Se encararon temas complejos y sensibles, como el de las universidades y el Garrahan, con motosierra y brocha gorda. Y se lo hizo sin proponer diálogo, sin buscar aliados, sin ampliar ni refinar el debate con interlocutores que superaran la indigencia del eslogan y la provocación en las redes. Se rompieron puentes y se dinamitaron alianzas. Se maltrató y despreció a los gobernadores y a dirigentes que querían ayudar. Se propuso la lógica de “esclavo o enemigo” y se llegó a la humillante sobreactuación de exigirles a socios políticos que se calzaran un buzo violeta, en una especie de vergonzosa rendición y una postal grotesca de sometimiento y uniformidad. Se confundió, además, a los empleados públicos con los ñoquis, como si fuera todo lo mismo, y en la embestida contra el Estado y la obra pública, se despreció la importancia de los servicios públicos de calidad. ¿Qué podía salir bien? Es cierto que algunos manuales de la política tradicional quedaron desactualizados con la llegada de Milei. Pero las leyes de la física y las reglas del sentido común todavía, que se sepa, no dejaron de regir.
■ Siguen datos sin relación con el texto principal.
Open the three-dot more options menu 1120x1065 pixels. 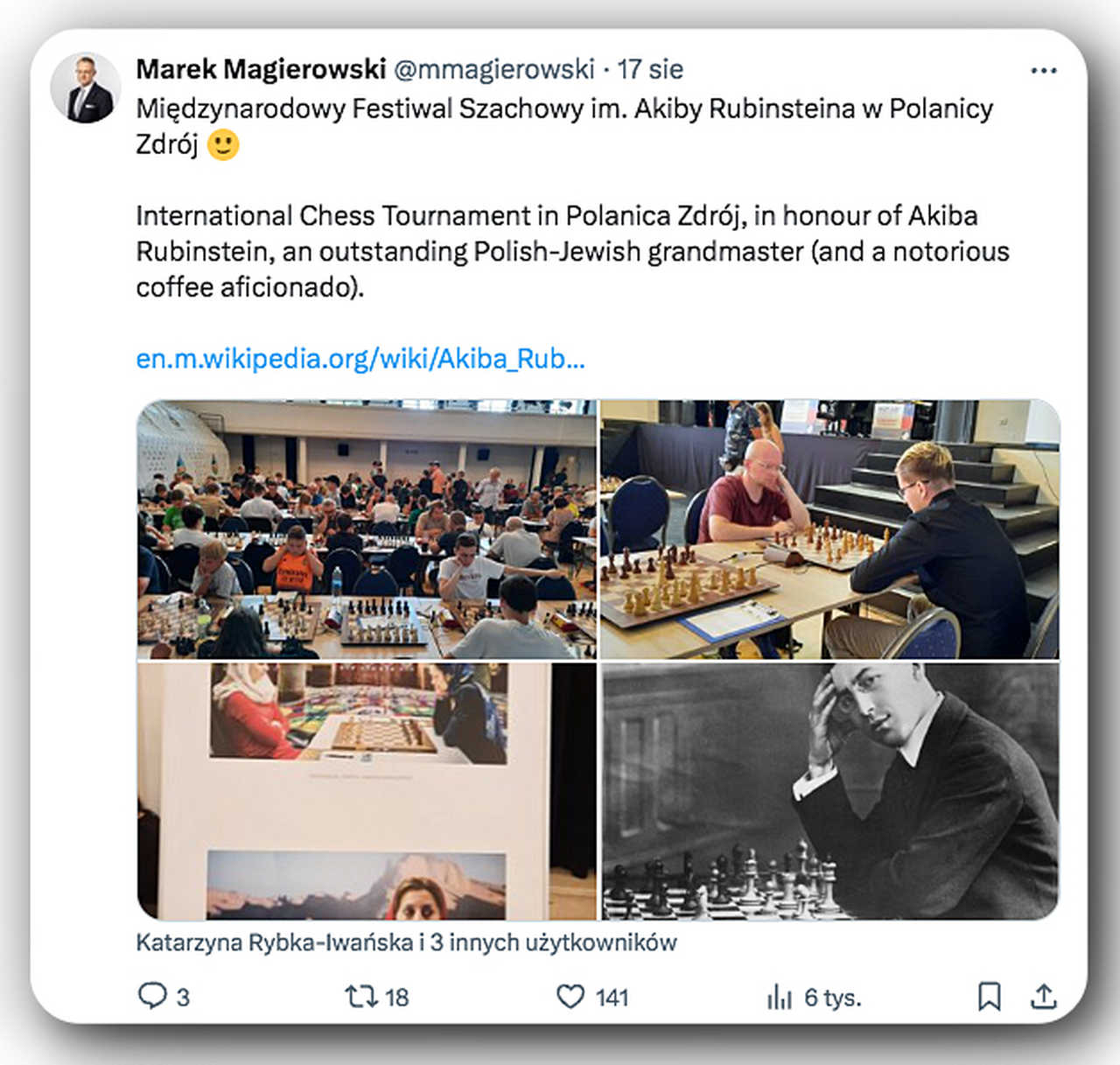coord(1044,71)
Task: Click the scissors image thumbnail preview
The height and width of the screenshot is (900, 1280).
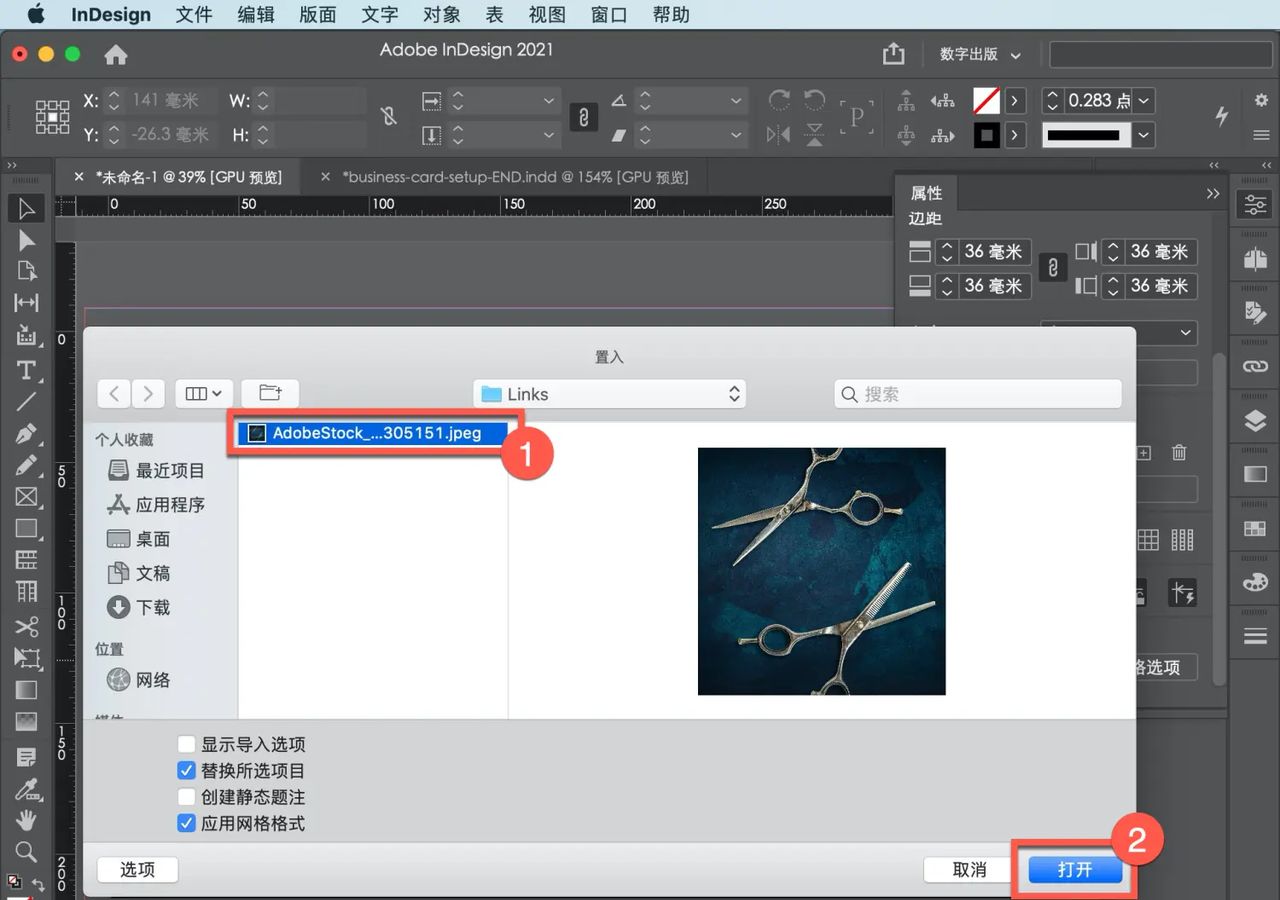Action: click(x=820, y=571)
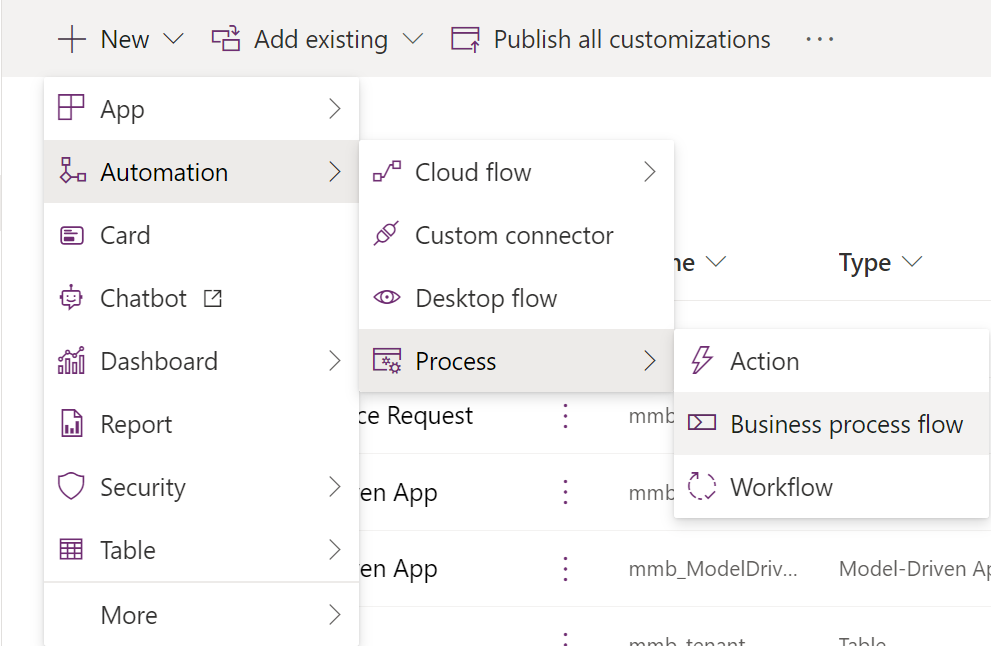Click the Cloud flow icon
Image resolution: width=991 pixels, height=646 pixels.
[387, 171]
¿Cómo se reposiciona el Gobierno tras semejante revés? Las primeras señales son contradictorias. El discurso presidencial del domingo a la noche contuvo algunas notas alentadoras: reconoció errores, no minimizó la derrota, anticipó una autocrítica. Los pasos posteriores han tenido gusto a poco: no hubo recambios, se apeló al gastado recurso de “conformar una mesa” y se propuso un diálogo vago con gobernadores, sin precisar la agenda ni los términos de esa conversación. Tal vez sería esperanzador ver algunos gestos simbólicos pero concretos. ¿No podría convocar el Presidente al senador Juez y pedirle disculpas por el agravio gratuito de los matones digitales avalados por el Gobierno? ¿No podría retirar el tuit contra el joven con autismo y al que ha estigmatizado como un activista político? ¿No podría reemplazar algunos de sus estrambóticos viajes al exterior por visitas a las provincias y conversaciones francas con ciudadanos de a pie? ¿No debería eludir la soledad peligrosa y confortable del palacio, donde abundan la adulación y la obsecuencia? ¿No sería oportuno dar una conferencia de prensa en lugar de esas largas sobremesas, entre risotadas y autocelebraciones, con penosos streamers oficialistas?
La salida tal vez no esté en los manuales de alta política ni en los grandes teóricos del poder, sino en la estrofa perdida de un cantautor y poeta popular, como fue Alberto Cortez: “Aprender a escuchar, esa es la clave/ Si se tienen intenciones de saber”.
Nunca es tarde para ejercitar la humildad ni para corregir errores. Ojalá veamos a un presidente que se baja del caballo y escucha a la ciudadanía.